Babar Khan Javed
Aug 16, 2018

Marketing-sales misalignment equals massive waste: LinkedIn

Businesses should stop focusing on handing off leads, because misalignment costs businesses $41 trillion a year globally, according to speakers at a LinkedIn event.

Instead of focusing on the handoff of leads between marketers and salespeople, businesses should shift to addressing the buyer's journey, according to multiple speakers at LinkedIn's Tech Connect 2018 in Singapore.

"When companies define success by handoffs, they are not allowing themselves to define success by business outcomes," said Assaf Tarnopolsky, director of marketing solutions for SEA, North Asia and Japan at LinkedIn. "If a marketing team hands off a lead to a sales person and they don't action that lead, there has been no positive business outcome."

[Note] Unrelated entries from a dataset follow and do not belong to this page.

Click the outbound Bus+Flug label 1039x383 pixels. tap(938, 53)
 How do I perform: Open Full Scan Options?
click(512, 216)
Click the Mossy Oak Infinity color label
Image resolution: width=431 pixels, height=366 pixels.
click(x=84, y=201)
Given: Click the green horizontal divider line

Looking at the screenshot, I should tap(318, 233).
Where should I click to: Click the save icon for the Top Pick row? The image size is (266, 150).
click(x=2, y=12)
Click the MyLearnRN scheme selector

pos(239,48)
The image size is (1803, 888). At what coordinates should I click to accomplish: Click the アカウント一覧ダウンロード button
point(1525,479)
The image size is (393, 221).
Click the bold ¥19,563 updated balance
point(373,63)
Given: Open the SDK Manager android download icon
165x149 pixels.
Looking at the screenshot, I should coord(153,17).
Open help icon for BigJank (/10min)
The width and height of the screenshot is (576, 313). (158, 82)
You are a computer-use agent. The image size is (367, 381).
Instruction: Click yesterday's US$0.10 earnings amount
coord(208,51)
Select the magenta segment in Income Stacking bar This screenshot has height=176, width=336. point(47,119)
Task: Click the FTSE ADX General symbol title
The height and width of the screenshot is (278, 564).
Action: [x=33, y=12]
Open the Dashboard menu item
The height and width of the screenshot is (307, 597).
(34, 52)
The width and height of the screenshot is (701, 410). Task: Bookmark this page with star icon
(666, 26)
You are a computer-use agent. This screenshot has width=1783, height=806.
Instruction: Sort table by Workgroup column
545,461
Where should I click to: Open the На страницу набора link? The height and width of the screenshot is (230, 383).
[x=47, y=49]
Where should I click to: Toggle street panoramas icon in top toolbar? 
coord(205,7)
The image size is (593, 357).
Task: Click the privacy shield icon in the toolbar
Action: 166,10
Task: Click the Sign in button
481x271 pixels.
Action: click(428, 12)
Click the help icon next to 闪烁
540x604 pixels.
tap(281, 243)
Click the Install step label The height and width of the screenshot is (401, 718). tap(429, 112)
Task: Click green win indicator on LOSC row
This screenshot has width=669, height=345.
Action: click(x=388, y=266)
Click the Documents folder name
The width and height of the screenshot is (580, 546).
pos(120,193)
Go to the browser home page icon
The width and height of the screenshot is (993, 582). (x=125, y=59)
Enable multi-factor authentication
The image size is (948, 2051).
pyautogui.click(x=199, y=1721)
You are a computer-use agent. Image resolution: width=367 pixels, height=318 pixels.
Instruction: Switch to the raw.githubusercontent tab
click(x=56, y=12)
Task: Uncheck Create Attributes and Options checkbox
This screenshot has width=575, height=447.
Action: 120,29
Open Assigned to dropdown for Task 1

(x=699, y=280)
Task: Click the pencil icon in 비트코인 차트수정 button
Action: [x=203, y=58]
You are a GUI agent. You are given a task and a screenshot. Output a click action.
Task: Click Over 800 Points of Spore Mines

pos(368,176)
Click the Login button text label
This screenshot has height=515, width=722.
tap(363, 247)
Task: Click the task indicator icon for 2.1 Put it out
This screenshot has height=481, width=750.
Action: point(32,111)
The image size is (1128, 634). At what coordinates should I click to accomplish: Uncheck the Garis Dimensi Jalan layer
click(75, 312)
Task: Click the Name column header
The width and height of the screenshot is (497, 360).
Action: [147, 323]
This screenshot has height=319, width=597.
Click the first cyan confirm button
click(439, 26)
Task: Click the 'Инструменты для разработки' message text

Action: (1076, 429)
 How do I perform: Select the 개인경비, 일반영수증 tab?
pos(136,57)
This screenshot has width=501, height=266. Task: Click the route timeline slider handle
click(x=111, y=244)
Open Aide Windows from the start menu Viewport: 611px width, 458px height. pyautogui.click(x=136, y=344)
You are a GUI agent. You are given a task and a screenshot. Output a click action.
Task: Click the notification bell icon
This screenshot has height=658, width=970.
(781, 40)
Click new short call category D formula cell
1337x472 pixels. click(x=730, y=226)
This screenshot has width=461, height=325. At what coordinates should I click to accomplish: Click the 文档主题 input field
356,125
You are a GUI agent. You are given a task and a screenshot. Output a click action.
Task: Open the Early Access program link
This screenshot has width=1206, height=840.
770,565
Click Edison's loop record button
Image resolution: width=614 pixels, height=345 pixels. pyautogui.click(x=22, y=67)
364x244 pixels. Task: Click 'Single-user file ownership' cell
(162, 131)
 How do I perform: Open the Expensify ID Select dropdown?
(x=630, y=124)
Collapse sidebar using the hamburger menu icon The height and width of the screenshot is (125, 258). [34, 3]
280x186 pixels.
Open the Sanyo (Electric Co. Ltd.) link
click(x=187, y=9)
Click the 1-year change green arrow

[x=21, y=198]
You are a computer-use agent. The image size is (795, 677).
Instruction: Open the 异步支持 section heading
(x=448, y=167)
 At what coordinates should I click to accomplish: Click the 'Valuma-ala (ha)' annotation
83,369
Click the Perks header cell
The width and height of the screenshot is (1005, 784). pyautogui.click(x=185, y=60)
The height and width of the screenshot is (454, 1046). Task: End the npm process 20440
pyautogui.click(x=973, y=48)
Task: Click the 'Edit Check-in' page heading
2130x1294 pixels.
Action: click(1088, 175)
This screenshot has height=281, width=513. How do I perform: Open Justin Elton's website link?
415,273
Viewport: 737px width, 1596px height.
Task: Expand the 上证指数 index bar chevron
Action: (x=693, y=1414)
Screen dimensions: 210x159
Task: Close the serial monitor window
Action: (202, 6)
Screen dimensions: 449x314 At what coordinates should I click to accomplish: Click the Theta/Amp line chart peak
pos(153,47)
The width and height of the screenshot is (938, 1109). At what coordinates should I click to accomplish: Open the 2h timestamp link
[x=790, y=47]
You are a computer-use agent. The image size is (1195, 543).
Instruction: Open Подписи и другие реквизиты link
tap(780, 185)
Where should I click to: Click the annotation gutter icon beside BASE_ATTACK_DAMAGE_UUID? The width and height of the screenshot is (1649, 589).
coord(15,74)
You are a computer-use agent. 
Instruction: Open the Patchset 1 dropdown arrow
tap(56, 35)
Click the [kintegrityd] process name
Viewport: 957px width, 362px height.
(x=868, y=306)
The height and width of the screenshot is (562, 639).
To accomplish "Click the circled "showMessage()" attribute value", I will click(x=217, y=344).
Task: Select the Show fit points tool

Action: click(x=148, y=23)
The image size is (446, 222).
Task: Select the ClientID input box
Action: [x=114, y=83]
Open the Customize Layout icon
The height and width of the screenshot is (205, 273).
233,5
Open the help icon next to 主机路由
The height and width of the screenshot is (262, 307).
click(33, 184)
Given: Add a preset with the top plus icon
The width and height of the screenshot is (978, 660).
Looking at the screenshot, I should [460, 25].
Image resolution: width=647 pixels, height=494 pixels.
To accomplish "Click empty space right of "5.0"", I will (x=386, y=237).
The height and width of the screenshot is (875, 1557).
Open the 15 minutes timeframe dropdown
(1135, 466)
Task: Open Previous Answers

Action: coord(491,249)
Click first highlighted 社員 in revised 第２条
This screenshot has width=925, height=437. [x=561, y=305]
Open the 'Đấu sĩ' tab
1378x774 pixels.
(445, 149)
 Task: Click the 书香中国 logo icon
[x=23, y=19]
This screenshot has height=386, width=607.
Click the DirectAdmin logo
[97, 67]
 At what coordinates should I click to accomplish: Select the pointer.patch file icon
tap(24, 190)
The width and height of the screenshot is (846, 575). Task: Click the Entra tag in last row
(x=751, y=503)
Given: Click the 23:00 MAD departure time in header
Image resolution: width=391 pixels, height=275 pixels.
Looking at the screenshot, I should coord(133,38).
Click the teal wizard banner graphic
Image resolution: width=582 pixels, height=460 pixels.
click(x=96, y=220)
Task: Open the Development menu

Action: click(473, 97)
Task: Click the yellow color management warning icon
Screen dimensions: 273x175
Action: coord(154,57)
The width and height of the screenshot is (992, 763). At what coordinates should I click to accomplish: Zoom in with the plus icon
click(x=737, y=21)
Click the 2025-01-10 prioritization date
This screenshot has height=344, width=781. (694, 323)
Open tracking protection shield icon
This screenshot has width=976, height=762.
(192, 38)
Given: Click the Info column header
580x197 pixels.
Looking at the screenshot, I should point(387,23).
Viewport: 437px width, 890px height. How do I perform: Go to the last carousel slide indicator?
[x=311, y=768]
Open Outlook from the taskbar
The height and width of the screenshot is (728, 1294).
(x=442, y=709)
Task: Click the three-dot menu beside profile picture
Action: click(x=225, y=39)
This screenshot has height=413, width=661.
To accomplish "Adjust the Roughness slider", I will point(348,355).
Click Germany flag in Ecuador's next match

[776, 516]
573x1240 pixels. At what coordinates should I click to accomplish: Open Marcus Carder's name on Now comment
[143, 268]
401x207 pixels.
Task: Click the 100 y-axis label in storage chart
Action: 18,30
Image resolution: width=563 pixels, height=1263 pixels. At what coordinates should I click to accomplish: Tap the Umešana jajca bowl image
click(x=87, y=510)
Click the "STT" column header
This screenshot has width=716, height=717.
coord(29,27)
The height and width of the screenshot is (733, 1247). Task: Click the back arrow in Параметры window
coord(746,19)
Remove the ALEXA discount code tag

Quite obviously, when leads generated by marketing teams are not aligned with the customer segmentation identified by the sales team, problems around outcomes persist. Tarnopolsky implores business teams to think about aligning sales and marketing teams across every step of the buyer's journey for better outcomes.

"What if marketing teams were involved in the sales process?" he asked. "What if they had a front row seat to the pain and joy of the sales team as they plan out their year? Imagine an ABM [account-based marketing] campaign that helped accelerate the buyer through their journey—10% faster, 20% faster. That would be a better metric than a handoff."

According to Melissa Murray Bailey, senior director of sales solutions for Asia-Pacific at LinkedIn, businesses need to line up the KPIs of marketing-qualified leads and the sales-qualified leads.

"When we see marketing and sales alignment, the impact on revenue is overwhelming," said Bailey. "We're seeing faster growth in both revenue and margin and we're seeing higher win rates."

In facilitating its interest to serve the alignment between marketing and sales, LinkedIn has expanded its industry profit tool to serve members, companies, educators, and address skill gaps.

"We now have 50 million standardised skills on our platform, acknowledged by both employer companies and individuals," said Matt Tindale, MD of Australia & New Zealand at LinkedIn, adding that with over two million pieces of content shared on the platform, in the form of articles, videos, and whitepapers, LinkedIn is the ideal bridge for delivering knowledge based on customer intent.